Two days later, responding to press questions, Karabakh Defense Army commander Gen. Levon Mnatsakanyan confirmed that “in case of necessity” his forces could launch attacks on Azerbaijan’s energy infrastructure, including its largest power plant in Mingechaur.
In response, Azerbaijan’s defense ministry issued a statement saying that “there are objects in Armenia, after the destruction of which there will be no life in these territories for centuries,” a cryptic threat against the Metsamor nuclear power plant that, if carried out, could cause a radiation fallout. The LORA missile system that Azerbaijan recently bought from Israel are believed to have the range to reach Metsamor, located more than 150 kilometers from mainland Azerbaijan.
These threats are not new. Prior to April 2016, to deter Azerbaijan’s aggression the Armenian side also warned of a strong response. And during the April fighting, after Azerbaijan threatened missile attacks against population centers, such as Stepanakert, the Armenian side said it would retaliate against Azerbaijan’s energy infrastructure, including in Mingechaur and the oil terminal in Sangachali, near Baku. The sides returned to cease-fire before either threat could be carried out.
Metsamor was also threatened before. Writing in 2009, a commentator for the official Azerbaijani news agency Azertag Vugar Seyidov suggested that to deter a potential attack on Azerbaijan’s energy infrastructure “we should tell Armenians that our kamikaze pilots would do everything to make Chernobyl [site of the 1986 nuclear disaster] look like paradise compared to Metsamor.” Similar threats were published by a news site controlled by the Azerbaijani president’s office last year.
(And yet, the most outrageous threat to match is still that by Abulfaz Elchibey’s interior minister Iskander Hamidov, who said in 1992 that unless Armenians surrender, he would drop nuclear bombs on Stepanakert and Yerevan. He didn’t have any bombs, but ironically, a quarter century later the main threat against Azerbaijan’s energy infrastructure comes from Armenia’s Russian-made missile called Iskander.)

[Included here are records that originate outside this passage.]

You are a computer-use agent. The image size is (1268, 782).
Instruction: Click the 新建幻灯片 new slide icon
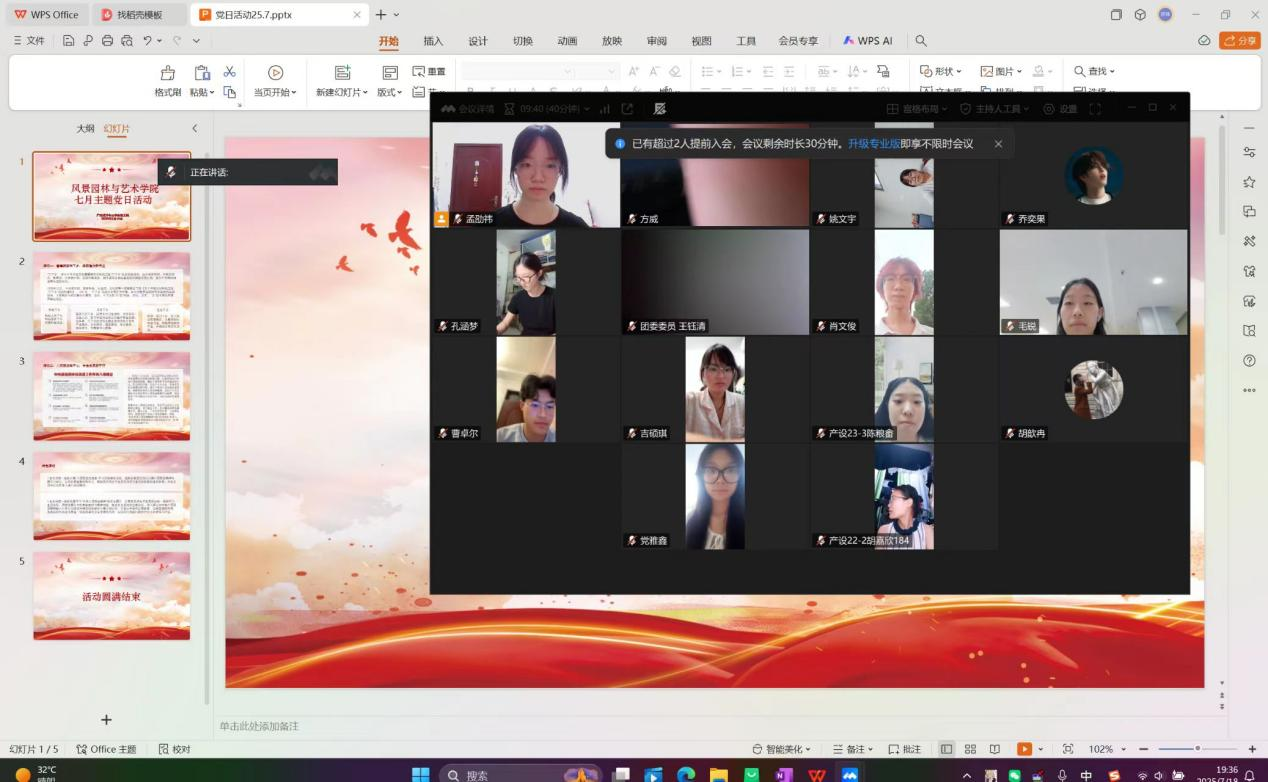pyautogui.click(x=342, y=73)
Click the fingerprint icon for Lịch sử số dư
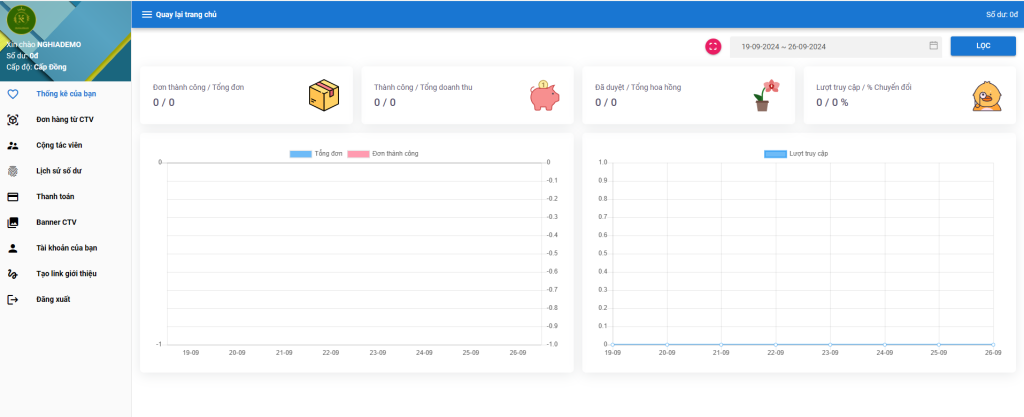 [13, 171]
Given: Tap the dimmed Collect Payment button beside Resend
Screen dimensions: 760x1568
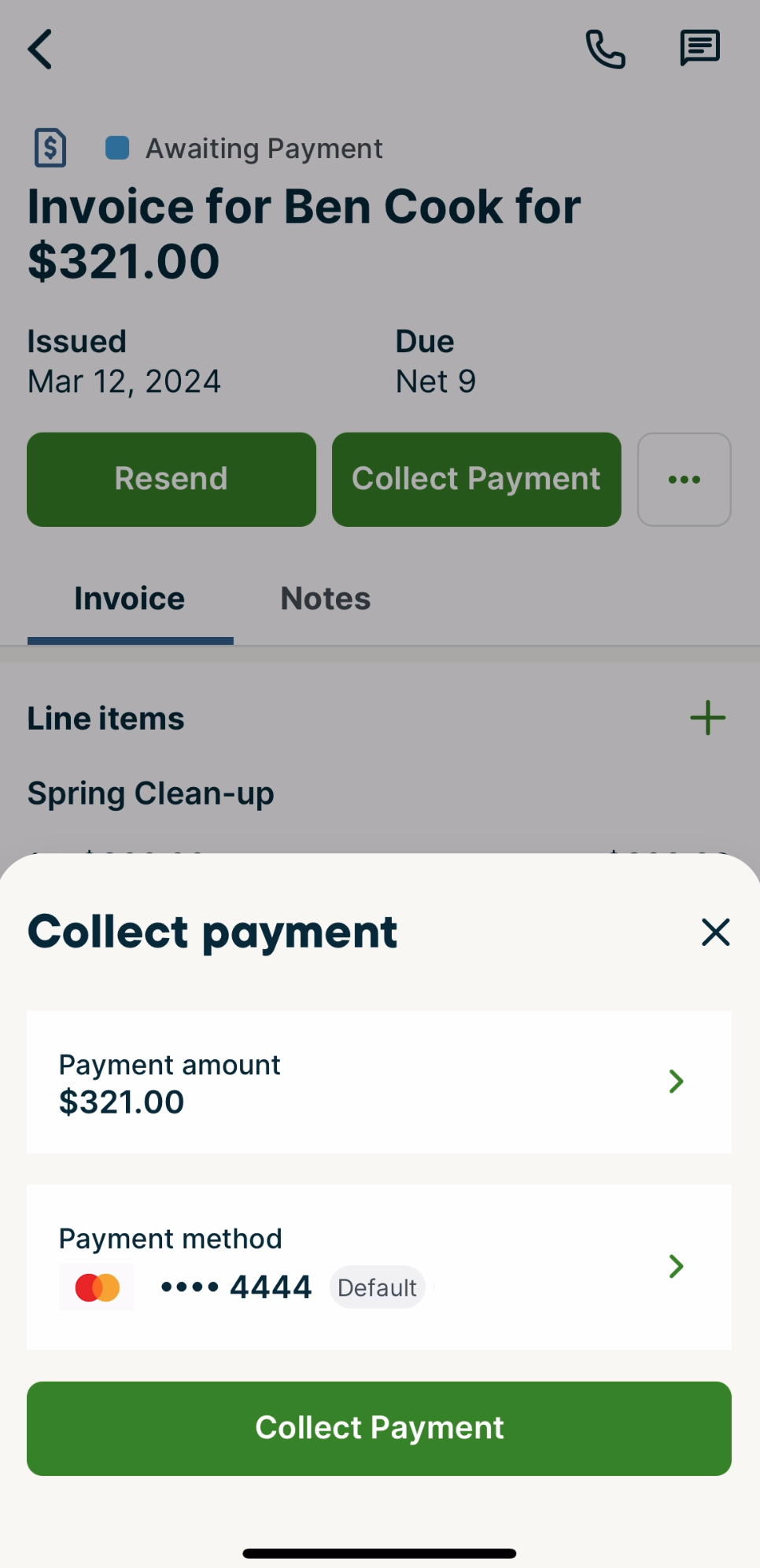Looking at the screenshot, I should click(476, 480).
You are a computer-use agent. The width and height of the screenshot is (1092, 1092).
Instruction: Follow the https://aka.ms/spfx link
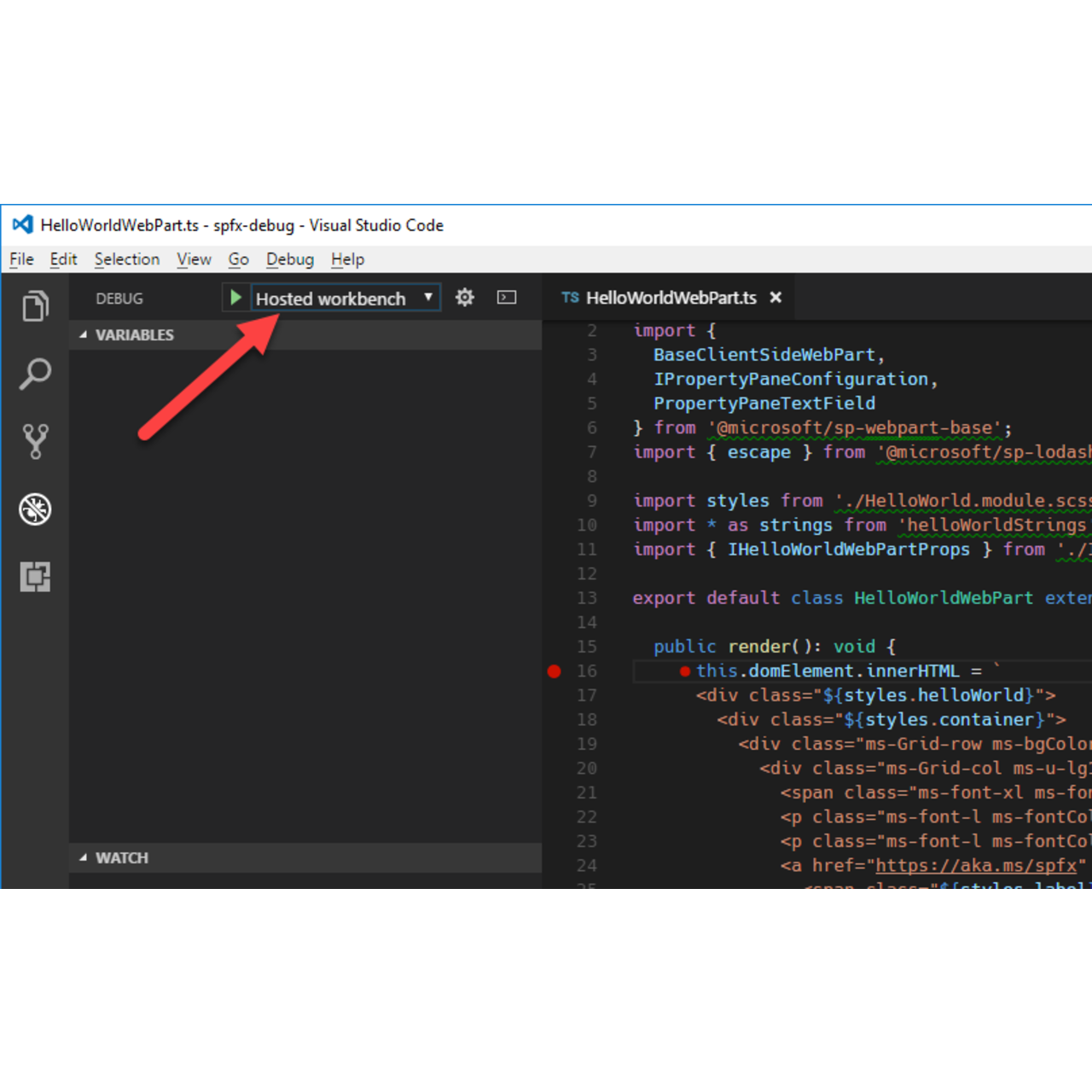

Frontline escalations as politics by other means
In the past decade, the Aliyev regime pursued three key goals in the military conflict with Armenia: 1) to regularly escalate fighting to kill Armenian soldiers and make territorial advances no matter how modest; 2) to keep operations from expanding and risk a full-blown war and potential third-party involvement; and 3) to use the on the ground pressure and threat of wider conflict to push for unilateral Armenian compromises in negotiations. This approach also helped Aliyev offset domestic pressures.

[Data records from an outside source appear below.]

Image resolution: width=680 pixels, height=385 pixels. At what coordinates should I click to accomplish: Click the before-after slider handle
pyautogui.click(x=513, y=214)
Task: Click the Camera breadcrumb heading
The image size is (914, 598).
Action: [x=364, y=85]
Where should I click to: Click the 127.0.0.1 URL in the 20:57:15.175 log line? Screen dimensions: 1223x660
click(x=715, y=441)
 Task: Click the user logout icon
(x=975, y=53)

While the first two goals were mostly accomplished, the third was not. And in April 2016, this policy backfired in two key respects. First, Azerbaijan’s main escalation instrument – its Turkish and Western-trained special forces – suffered serious casualties. And, second, mediators’ focus shifted from conflict resolution to cease-fire strengthening mechanisms to prevent escalations. Subsequently, from June 2016 Azerbaijan moved to de-escalate frontline tensions.
In February 2017, when the Azerbaijani military command attempted to use the old tactic of special forces attacks, they discovered it no longer worked because of the video observation equipment the Armenian side installed along the Line of Contact. In July 2017, Azerbaijan tried to use new technology – kamikaze drones – to attack Armenian frontline positions, but the attack was not successful. Additionally, because personnel from Israel’s Aeronautics company protested after they were told to conduct the attack, this led to publicity in Israel and the suspension of Aeronautics license to sell to Azerbaijan.
While a hiatus in fighting has now held for over a year, Azerbaijan continued to rearm and has been likely considering various military options to renew its pressure on Armenia. Meantime, last spring’s unexpected change of government in Armenia has added uncertainty in two key respects.
First, Aliyev must be hoping that Pashinyan’s rise to power through popular protests would lead to friction with the Russian leader Vladimir Putin. So far, there are no obvious signs of such friction, aside from some of the Russian and Armenian commentators exchanging indignant commentaries over Russian weapons sales to Azerbaijan or the new Armenian leader’s suspected pro-Western leanings. Speaking in Yerevan, Russian expert Sergey Markedonov argued that all that Russian leaders want to see from Armenia is more certainty and predictability.
Second, when it comes to “monopoly on escalations,” it is unclear to what extent Nikol Pashinyan’s reaction may be different from Serzh Sargsyan’s should it come to new military escalations. After Azerbaijan’s re-deployment in Nakhichevan in May it was not very different, but that was only days after Pashinyan was elected into office.
On diplomatic front, Pashinyan is beginning to challenge Aliyev in ways that Sargsyan did not. Asked in an interview this week about his son now serving in Karabakh, Armenia’s prime minister said that he would be happy to see Aliyev’s son serve on Karabakh frontline as well, as that would be a sign of Azerbaijan’s leader having a personal stake in peace.
“Certainly, I don’t want a war, in which my son, sons of my compatriots or, for that matter, sons of regular Azerbaijani people could die,” Pashinyan said. “At the same time, [my son’s service in Karabakh] means that we are ready to sacrifice anything to defend our people.”